Lower use of antibiotics in children treated with anthroposophic medicine for acute respiratory or ear infections
04 Dec 2014
A new study shows reduced use of antibiotics in children with acute respiratory and ear infections treated with anthroposophic medicinal products. Antibiotics were required by only 5.5% of children treated with anthroposophic therapy, compared to 25.6% of children treated with conventional medicine. Other advantages under anthroposophic therapy were: much lower use of analgesics, quicker symptom resolution, and higher caregiver satisfaction.
These findings make an important contribution to the public health problem of increasing antibiotic resistance and the need to reduce prescription of antibiotics. They also add to the evidence of benefit and safety of anthroposophic therapy for children for some very common paediatric diseases.

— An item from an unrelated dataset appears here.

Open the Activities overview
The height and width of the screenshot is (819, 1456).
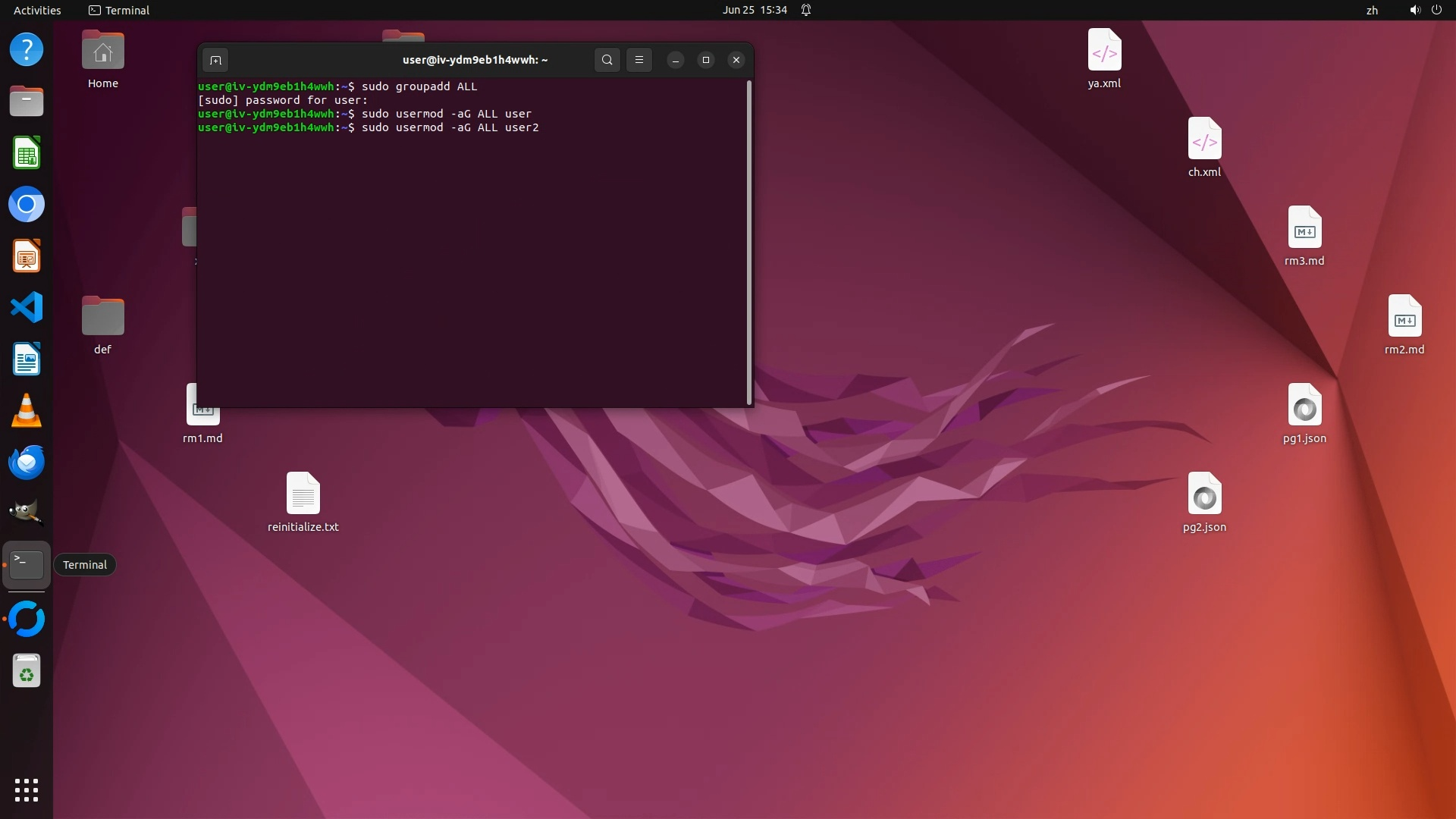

The findings come from a secondary analysis of the data from a prospective observational comparative study in primary care (International Integrative Primary Care Outcomes Study (IIPCOS) – Anthroposophy). The analysis comprised 529 children, treated by physicians offering anthroposophic or conventional treatment for acute cough, sore throat or ear pain under routine primary care conditions. The data was first collected in 1999-2000, but the results are just as relevant now: antibiotic prescription rates in recent observational studies with similar patients in similar settings ranged from 31% to 84%.
Antibiotic use in children with acute respiratory or ear infections: prospective observational comparison of anthroposophic and conventional treatment under routine primary care conditions. Hamre HJ, Glockmann A, Schwarz R, Riley DS, Baars EW, Kiene H, Kienle GS. Evidence-Based Complementary and Alternative Medicine 2014; Article ID 243801, 127 pp.